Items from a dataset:
::::::::

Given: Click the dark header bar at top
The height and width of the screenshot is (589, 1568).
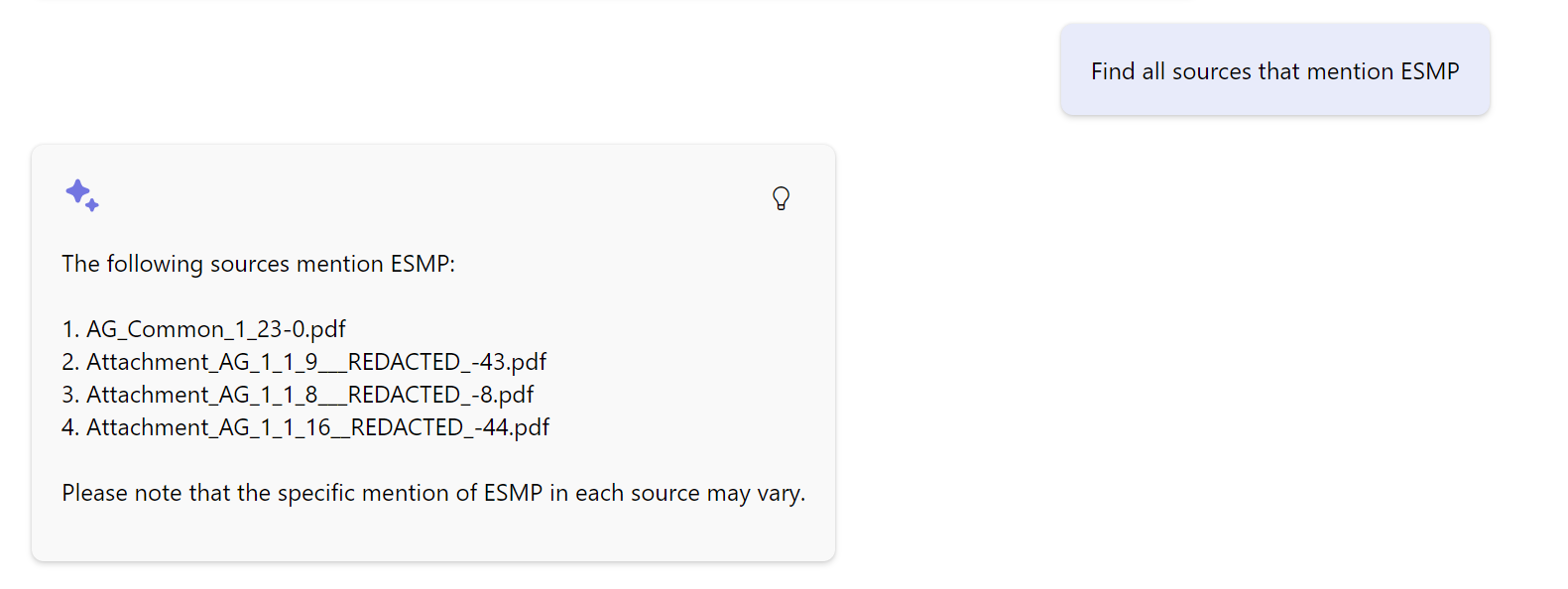Looking at the screenshot, I should [595, 5].
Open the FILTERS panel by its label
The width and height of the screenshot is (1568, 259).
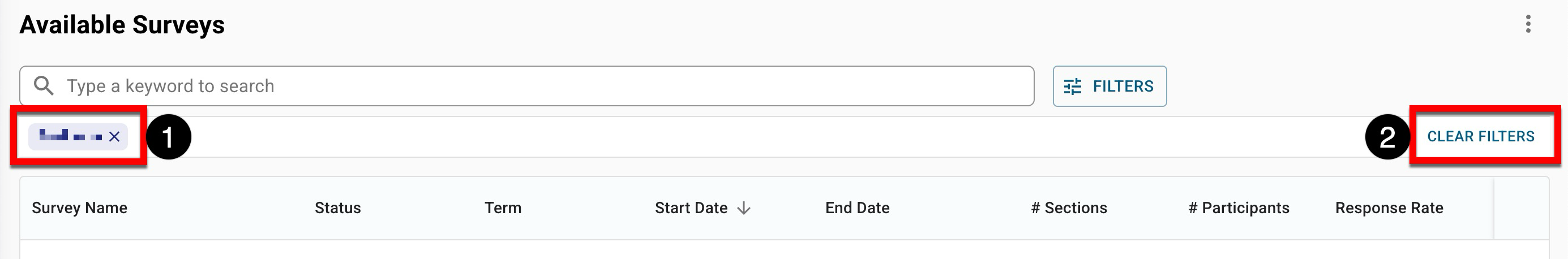1123,87
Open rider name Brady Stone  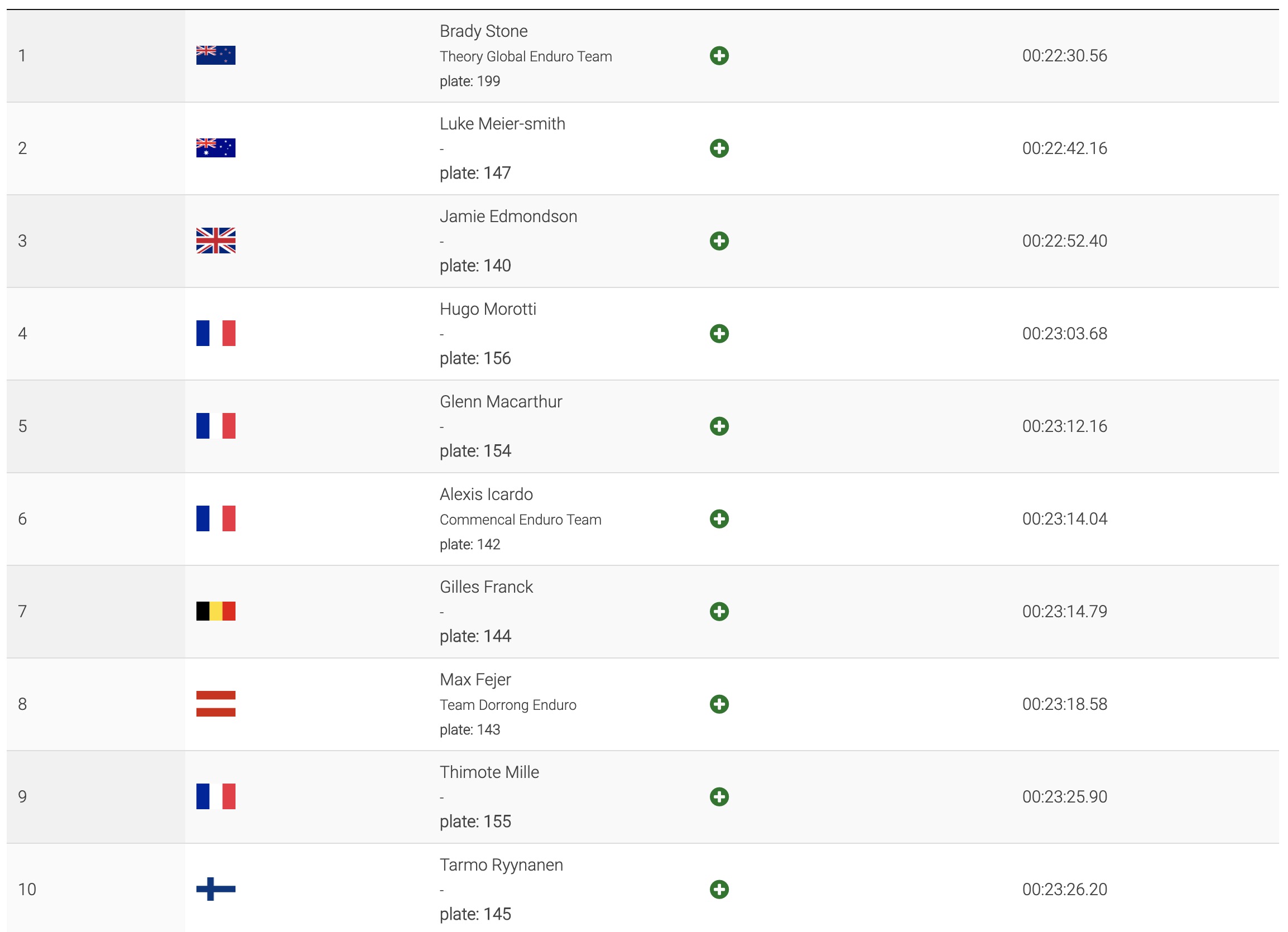click(483, 31)
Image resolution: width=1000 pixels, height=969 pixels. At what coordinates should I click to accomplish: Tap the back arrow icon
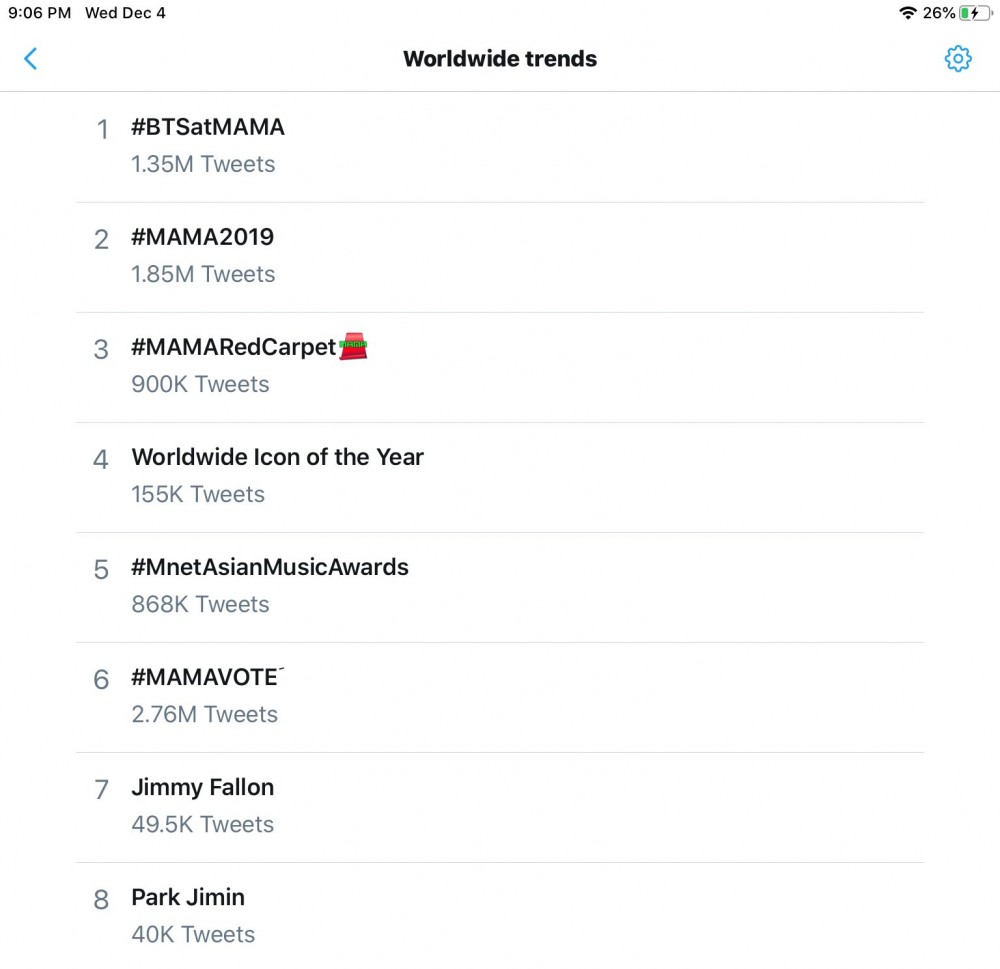(31, 59)
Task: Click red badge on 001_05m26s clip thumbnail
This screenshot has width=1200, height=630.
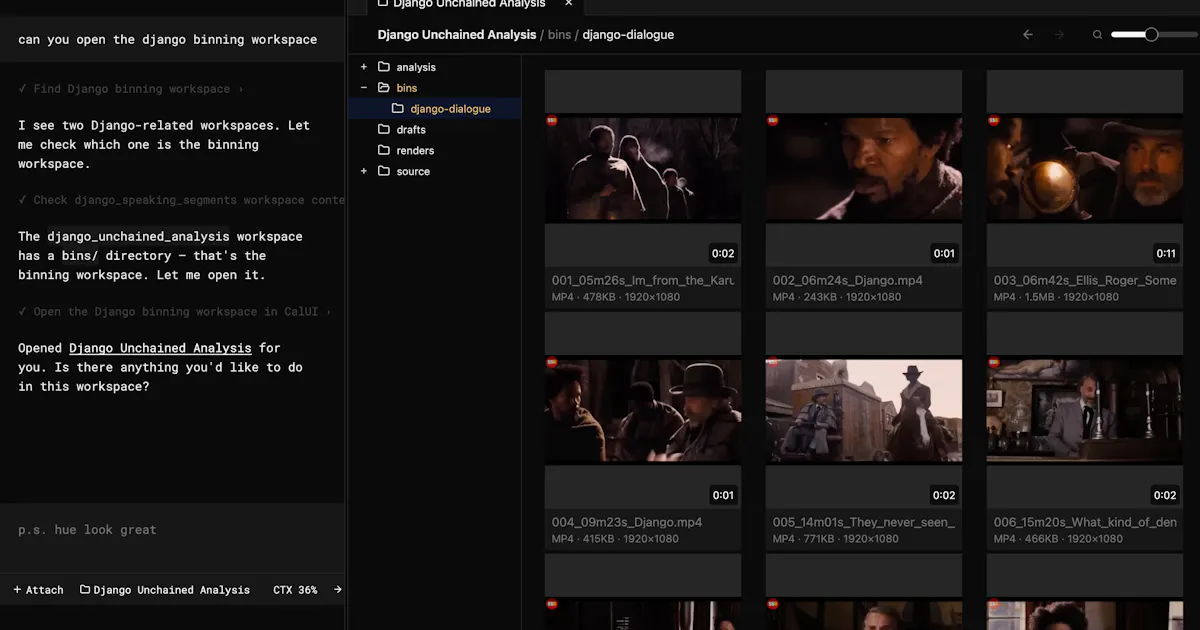Action: click(x=551, y=121)
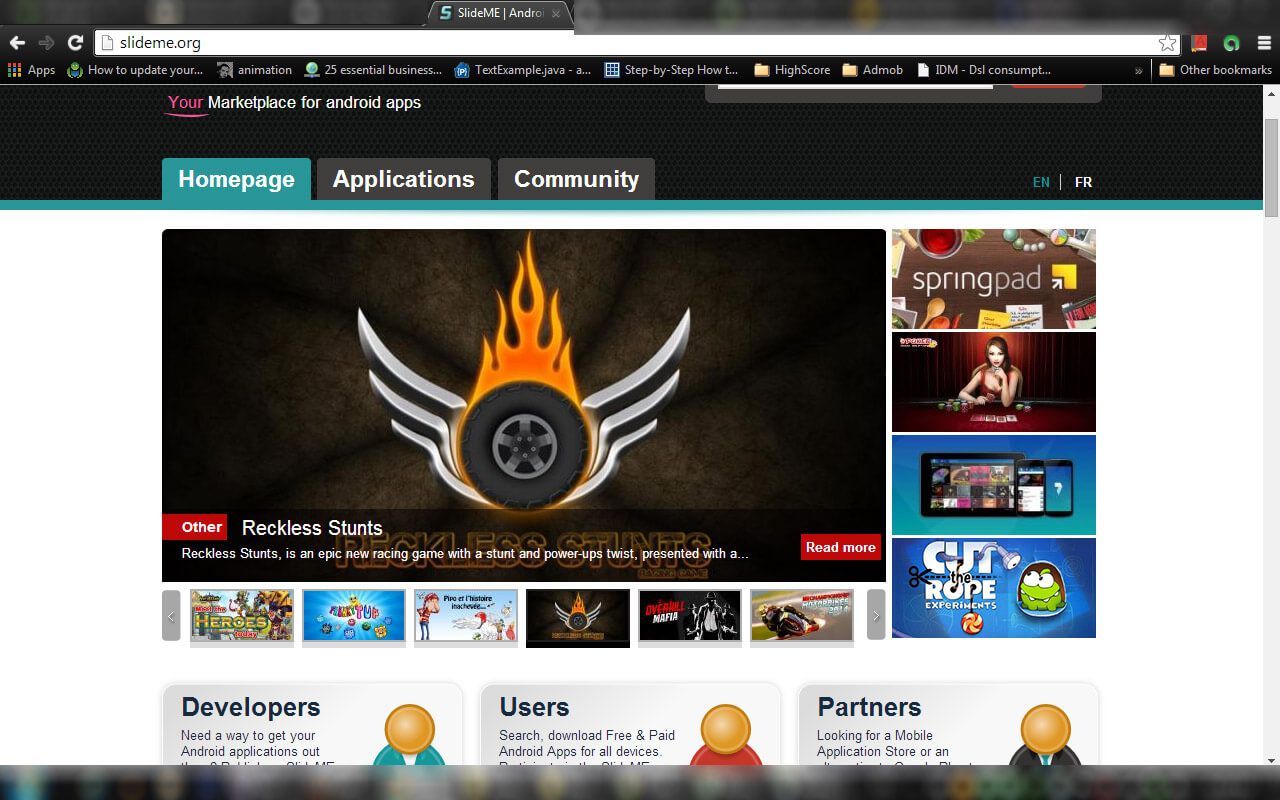Bookmark this page with star icon

[x=1167, y=43]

::::::::

All lines from the one containing "Task: Click red" through the end of the entries, both ends included, should be written out exactly, with no pictures.

Task: Click red badge on 001_05m26s clip thumbnail
This screenshot has width=1200, height=630.
Action: click(x=551, y=121)
Bookmark this page with star icon

[x=1167, y=43]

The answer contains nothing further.